В нынешнем году севастопольскому писателю Виктору Лановенко исполнилось 80 лет. К юбилею вышла книга его избранных произведений.
СПРАВКА:
В.А. ЛАНОВЕНКО — лауреат городской литературной премии имени Л.Н. Толстого. Виктор Александрович — автор романа, трех повестей, десяти пьес, двадцати рассказов. Они выходили отдельными книгами, публиковались в коллективных сборниках, в «Роман-газете», журнале «Дальний Восток», литературно-историческом альманахе » Севастополь» и других изданиях.
* * *
— Виктор Александрович, ваши собратья по перу, как правило, уклоняются от расспросов любопытствующей публики, утверждая, что их произведения — отражение их жизни. Любимая в среде почитателей художественного слова Виктория Токарева призналась, что читать ее книги — значит читать ее душу.
— Это вас интересует в первую очередь?
— Все же что посоветуете прочесть из вашей новой книги, чтобы полнее узнать вас?
— Как замечательную — «Зависть» многим из нас известного автора.
— Вы о Юрии Олеше?
— В его литературном наследии все остальное, как кажется, стало второстепенным рядом с «Завистью». Но таких, как Юрий Карлович, — единицы. В принципе, для постижения личности поэта или прозаика надо знать все, что вышло из-под его пера, вплоть до записных книжек.
— Но ведь есть этапные произведения. Имеются они и у вас?
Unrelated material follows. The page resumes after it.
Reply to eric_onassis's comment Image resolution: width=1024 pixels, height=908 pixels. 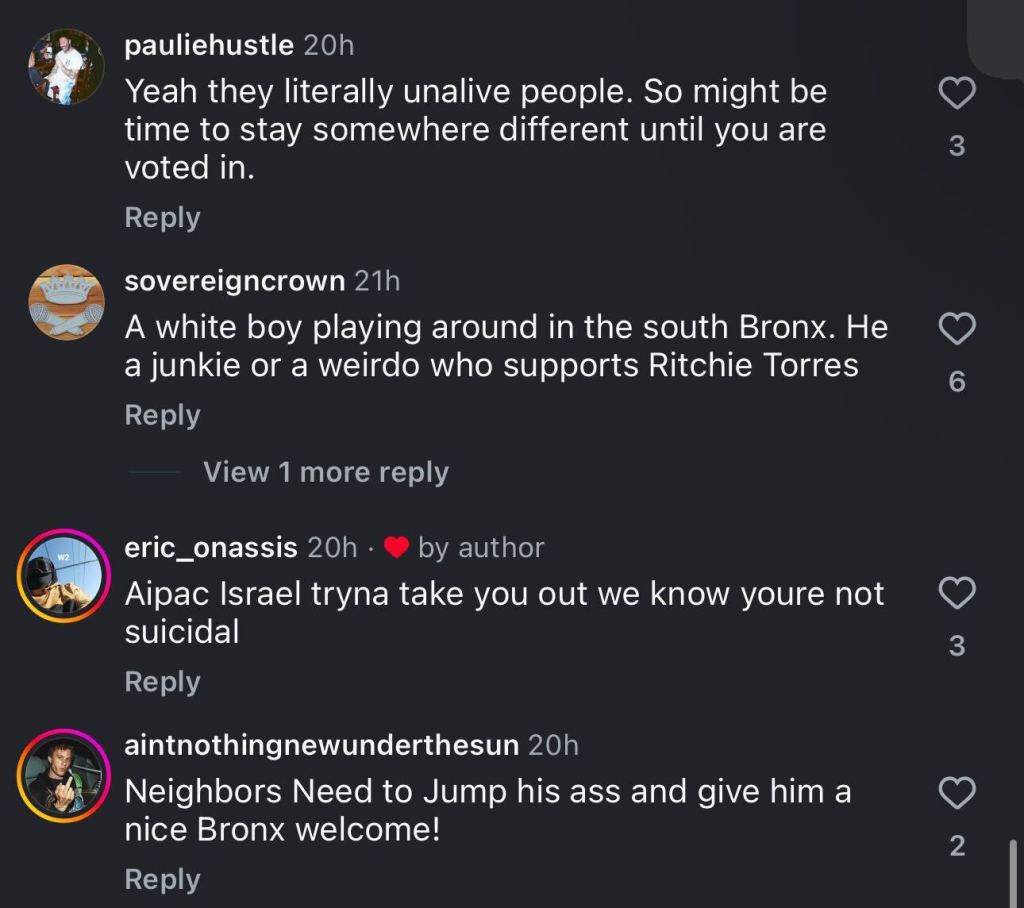[162, 682]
— У меня это рассказ «По дороге на Парнас».
— В вашу новую книгу включен потрясающий по содержанию роман «Отара для волка». Все же название ей дал рассказ «По дороге на Парнас». На проводившийся в Севастополе литературный конкурс вы подали его в последний день, чем спутали все карты жюри. Предварительные итоги литературного соревнования пришлось пересматривать. Его лауреатом назвали вас.
— Это верно. О конкурсе узнал с некоторым опозданием. Под рукой не оказалось ничего достойного, а лишь отрывочные заметки. Одним целым они стали в результате напряженного труда буквально до последней секунды.
— На Парнасе составители греческой мифологии поселили творческую богему. Вам покорилась вершина святой горы или вы у ее подножия?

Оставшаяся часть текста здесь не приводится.